## [About this exercise]
Copy nothing past the line containing "You are a computer-use agent. 800x600 pixels.". Transcribe every line of the listing below up to and including it, from the first, except pictures.

## [Data excerpts]
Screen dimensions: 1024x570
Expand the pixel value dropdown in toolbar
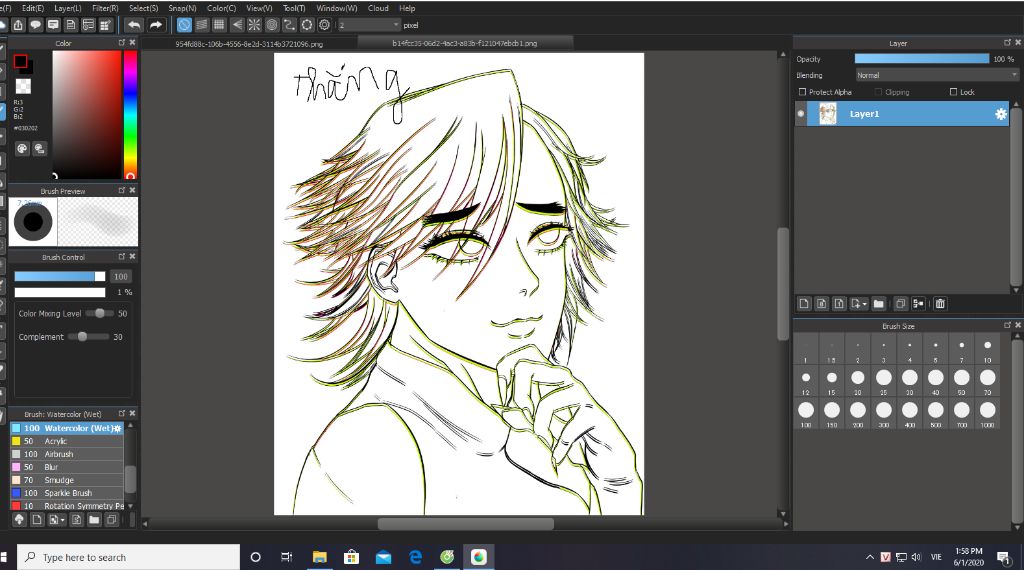(x=396, y=24)
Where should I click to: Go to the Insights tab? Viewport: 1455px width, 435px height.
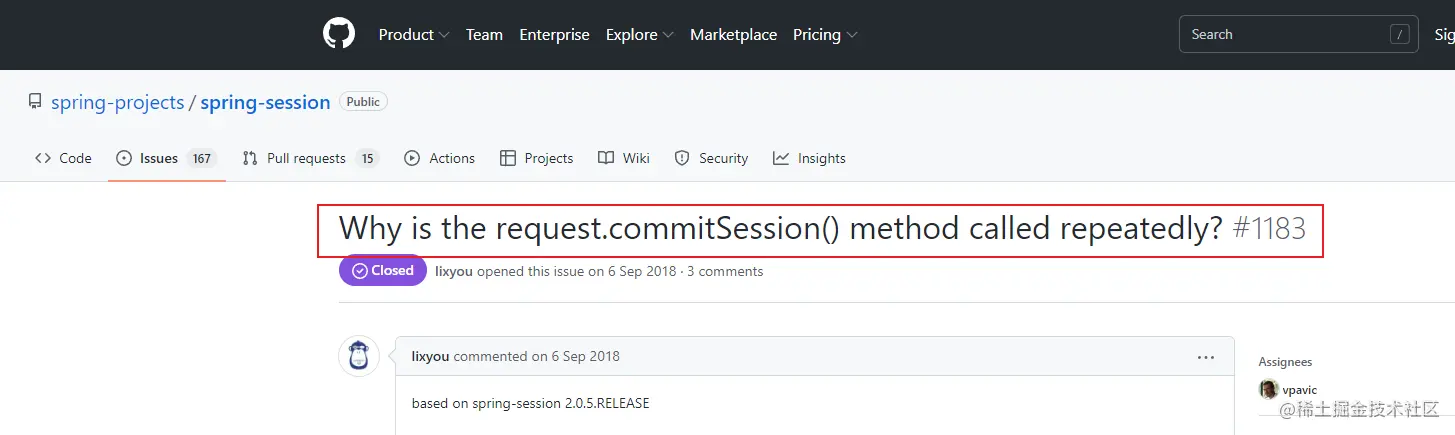(x=809, y=158)
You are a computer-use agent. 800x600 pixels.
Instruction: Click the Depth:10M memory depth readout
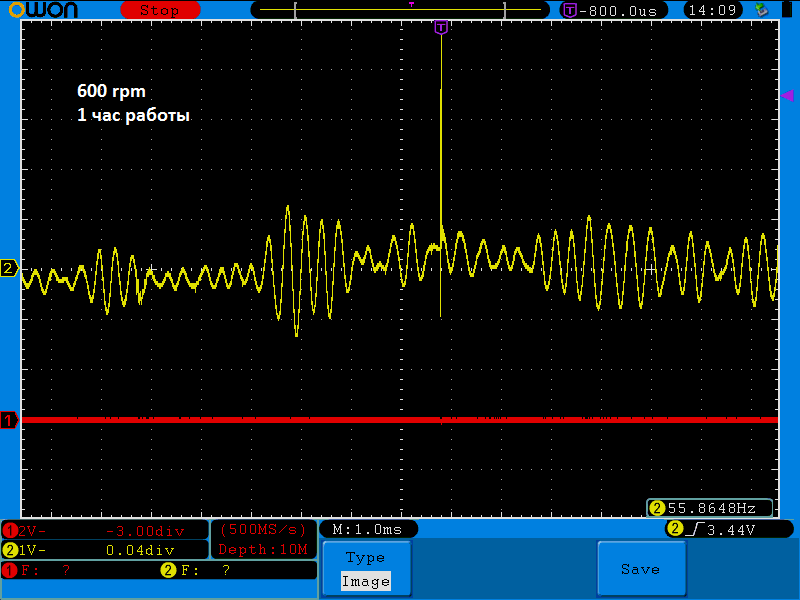[x=264, y=549]
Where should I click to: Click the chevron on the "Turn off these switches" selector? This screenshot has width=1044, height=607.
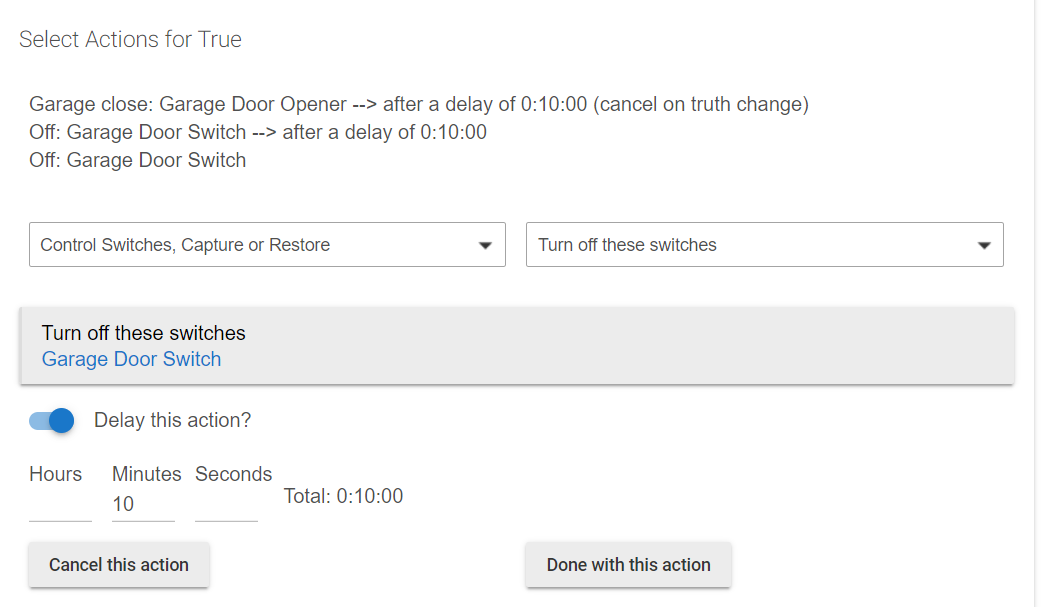click(x=981, y=244)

## [Task result]
Screen dimensions: 1024x570
Expand the pixel value dropdown in toolbar
(x=396, y=24)
Where should I click to: Go to the Insights tab? Viewport: 1455px width, 435px height.
(x=809, y=158)
You are a computer-use agent. 800x600 pixels.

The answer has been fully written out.